3. Talking of Princes, it is my understanding that olden day Princesess did a lot of amphibian snogging, in their attempts to find a husband. Well strangely enough, I was put in mind of this curious fact a couple of days ago whilst crossing a quiet, leafy road near the park. Was just lifting my foot to step over what looked like a lump of blackish dog poo, when the poo suddenly leapt forward about a foot and almost gave me heart failure...! Turns out the 'poo' was a frog which I assumed was looking for a Princess to give it a kiss. So cupping my hands, I picked the poor thing up and - *drum roll* -returned it to the edge of the park pond. Ha! Not that it wasn't a nice looking frog or anything - well actually it wasn't - but I didn't want to chance removing its enchantment and turning it back into a handsome toyboy...er.... Prince....I mean Prince!....*sigh*.... Am just too set in the old Geri ways to start sharing my abode with a man again.....even one wearing a crown and tights... Hmm....tights...let me think about that a bit more.....(!) Anyway, in the meantime, I guess that loses me point three.

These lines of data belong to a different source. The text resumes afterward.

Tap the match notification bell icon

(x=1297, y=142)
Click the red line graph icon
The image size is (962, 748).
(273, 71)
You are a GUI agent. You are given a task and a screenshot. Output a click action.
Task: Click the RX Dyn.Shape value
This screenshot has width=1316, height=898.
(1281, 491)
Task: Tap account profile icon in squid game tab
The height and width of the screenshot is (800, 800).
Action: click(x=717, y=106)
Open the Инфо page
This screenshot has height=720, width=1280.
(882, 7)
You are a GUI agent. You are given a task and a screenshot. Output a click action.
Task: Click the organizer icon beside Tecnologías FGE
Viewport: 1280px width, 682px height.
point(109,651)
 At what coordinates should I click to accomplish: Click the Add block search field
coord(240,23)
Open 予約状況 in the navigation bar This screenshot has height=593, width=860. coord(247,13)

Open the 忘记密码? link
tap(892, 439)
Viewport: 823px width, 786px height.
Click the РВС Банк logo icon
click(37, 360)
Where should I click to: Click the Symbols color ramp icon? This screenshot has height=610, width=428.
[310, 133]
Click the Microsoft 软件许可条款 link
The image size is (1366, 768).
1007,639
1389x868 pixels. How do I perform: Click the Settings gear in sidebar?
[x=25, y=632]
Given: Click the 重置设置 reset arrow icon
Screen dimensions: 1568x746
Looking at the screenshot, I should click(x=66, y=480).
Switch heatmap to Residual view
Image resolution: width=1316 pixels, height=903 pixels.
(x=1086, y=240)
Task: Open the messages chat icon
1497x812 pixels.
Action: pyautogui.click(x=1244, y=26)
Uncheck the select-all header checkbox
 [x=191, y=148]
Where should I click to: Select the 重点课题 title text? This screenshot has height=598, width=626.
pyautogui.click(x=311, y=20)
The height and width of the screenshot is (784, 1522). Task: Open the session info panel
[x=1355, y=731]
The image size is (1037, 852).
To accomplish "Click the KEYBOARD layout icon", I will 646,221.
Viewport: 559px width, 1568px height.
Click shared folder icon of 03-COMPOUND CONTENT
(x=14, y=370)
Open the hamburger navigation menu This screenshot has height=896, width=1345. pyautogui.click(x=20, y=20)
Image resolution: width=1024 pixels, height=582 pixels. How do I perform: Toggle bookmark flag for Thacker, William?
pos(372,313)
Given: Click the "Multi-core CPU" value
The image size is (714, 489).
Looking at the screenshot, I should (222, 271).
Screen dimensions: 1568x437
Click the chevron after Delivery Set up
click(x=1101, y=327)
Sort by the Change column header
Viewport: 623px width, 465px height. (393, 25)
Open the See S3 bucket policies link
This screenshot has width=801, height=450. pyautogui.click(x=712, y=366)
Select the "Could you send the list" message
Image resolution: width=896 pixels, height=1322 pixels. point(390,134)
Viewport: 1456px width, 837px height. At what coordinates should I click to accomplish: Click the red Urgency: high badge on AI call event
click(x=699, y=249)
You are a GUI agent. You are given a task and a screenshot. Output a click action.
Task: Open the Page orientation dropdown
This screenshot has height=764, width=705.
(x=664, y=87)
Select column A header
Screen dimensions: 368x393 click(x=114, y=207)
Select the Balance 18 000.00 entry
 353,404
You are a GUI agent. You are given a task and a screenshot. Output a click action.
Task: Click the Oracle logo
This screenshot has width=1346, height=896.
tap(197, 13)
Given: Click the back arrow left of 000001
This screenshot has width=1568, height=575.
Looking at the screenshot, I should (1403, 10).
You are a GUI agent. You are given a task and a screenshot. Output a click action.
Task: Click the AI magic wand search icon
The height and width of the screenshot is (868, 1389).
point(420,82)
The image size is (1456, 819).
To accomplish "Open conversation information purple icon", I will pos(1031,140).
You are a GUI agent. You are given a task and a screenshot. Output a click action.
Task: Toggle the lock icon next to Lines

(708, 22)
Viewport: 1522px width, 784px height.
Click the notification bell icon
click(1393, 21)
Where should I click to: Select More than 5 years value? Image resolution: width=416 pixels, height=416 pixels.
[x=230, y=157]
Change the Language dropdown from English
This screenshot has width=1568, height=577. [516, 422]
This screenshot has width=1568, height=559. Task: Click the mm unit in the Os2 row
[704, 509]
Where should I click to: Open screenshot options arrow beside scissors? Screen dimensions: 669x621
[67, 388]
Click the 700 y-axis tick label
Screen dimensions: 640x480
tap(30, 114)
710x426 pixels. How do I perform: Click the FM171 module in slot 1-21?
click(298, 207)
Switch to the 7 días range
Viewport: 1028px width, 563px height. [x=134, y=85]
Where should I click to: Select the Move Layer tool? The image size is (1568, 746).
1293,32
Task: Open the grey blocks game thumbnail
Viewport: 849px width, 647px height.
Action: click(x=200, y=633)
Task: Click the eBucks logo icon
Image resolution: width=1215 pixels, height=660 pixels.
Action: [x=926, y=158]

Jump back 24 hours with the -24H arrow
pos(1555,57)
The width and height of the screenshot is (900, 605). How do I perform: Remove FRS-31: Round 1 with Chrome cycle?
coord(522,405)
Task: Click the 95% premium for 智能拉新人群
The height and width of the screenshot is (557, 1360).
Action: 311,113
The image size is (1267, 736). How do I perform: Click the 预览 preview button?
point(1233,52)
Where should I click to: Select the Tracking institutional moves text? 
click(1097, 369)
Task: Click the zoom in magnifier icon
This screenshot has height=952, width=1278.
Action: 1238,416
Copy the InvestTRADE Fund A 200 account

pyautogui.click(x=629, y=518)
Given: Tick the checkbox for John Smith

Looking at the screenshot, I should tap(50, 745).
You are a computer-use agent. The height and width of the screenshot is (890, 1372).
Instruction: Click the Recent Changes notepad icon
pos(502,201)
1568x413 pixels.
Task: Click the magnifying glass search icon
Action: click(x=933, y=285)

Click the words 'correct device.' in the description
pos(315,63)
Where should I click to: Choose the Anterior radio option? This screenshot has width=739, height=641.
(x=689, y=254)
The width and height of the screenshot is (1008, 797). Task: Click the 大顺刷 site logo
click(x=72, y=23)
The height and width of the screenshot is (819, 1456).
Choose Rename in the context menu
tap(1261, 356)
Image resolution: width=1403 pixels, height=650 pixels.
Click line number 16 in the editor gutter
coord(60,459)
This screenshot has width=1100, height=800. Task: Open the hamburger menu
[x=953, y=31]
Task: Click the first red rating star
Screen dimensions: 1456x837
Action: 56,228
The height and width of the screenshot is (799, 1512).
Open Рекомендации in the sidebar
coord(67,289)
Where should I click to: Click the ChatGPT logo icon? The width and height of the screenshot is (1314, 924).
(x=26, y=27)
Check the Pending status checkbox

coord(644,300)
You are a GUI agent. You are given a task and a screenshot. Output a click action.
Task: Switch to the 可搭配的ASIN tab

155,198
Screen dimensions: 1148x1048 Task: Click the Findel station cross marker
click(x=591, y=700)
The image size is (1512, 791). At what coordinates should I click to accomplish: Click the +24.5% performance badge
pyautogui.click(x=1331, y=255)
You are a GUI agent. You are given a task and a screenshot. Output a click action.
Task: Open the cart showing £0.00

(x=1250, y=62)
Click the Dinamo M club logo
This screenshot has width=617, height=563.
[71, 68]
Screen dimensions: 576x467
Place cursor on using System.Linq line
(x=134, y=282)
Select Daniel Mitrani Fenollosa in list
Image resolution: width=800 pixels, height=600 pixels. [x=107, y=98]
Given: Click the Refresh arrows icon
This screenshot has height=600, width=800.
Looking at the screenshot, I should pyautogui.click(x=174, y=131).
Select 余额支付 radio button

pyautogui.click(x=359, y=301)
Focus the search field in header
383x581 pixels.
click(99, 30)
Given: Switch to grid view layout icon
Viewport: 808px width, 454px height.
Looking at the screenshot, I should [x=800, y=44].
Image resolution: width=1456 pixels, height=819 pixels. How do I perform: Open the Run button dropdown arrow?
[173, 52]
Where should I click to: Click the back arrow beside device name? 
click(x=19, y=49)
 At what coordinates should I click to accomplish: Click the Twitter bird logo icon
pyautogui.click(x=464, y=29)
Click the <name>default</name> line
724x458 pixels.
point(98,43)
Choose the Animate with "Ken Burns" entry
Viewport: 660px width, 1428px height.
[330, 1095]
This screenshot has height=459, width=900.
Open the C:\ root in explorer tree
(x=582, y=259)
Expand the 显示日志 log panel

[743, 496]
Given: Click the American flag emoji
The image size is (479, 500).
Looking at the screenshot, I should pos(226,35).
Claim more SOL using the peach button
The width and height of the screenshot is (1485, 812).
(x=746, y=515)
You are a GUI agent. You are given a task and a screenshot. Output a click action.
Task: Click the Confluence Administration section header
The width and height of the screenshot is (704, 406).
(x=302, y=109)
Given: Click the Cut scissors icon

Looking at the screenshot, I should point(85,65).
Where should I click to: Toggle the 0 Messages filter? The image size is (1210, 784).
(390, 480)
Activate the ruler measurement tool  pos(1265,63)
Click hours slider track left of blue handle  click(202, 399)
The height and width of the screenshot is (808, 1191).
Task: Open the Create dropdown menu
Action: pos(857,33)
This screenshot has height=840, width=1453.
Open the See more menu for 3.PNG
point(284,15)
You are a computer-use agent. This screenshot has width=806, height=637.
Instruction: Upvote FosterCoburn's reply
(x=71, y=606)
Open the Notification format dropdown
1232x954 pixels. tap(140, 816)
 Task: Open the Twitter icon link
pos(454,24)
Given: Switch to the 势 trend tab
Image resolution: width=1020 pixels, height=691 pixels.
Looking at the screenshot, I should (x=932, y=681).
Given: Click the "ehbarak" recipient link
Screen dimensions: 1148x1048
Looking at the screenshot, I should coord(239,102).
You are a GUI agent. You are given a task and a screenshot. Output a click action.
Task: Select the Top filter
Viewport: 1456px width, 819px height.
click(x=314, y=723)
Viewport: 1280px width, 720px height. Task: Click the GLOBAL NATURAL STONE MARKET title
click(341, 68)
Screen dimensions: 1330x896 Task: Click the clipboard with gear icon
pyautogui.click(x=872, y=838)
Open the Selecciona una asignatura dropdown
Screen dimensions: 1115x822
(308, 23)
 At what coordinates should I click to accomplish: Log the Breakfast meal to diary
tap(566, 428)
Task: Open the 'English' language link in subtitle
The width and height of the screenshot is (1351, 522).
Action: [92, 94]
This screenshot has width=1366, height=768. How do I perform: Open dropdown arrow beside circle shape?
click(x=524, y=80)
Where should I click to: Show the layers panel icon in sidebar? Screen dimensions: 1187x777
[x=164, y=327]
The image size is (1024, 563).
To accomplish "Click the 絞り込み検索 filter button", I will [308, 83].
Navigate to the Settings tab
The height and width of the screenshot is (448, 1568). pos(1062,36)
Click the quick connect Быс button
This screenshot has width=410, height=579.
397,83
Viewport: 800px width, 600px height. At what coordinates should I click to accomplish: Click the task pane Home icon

Oh well, 2 out of 3 is fair going. So whilst probably not a true-blue Princess or Queen of anybody's heart.... There might just be a bit of the 'Right Honourable' in there...(can women be Honorables?). After all, I did do the honourable thing and return the frog to its natural home... Well 'natural' while it is still in frog form. Don't know where it lived when it was a Prince, before its wicked stepmother enchanted it.... and then asked the mirror on the wall if she was still beautiful, before...yawn... dispatching 7 dwarves down a ravine and.....zzz...having herself imprinted onto a playing card and changing a baby into a pig and chasing.....zzzzz.......Alice up a rabbit hole....zzzzzzzzzzzzzzzz back through the very same 'looking glass' she was just chatting to !
What on earth am I talking about? This is scary, even for moi. Oh lor', now I'm starting to speak French - must be all those frog's legs (in tights, no less!). Heh!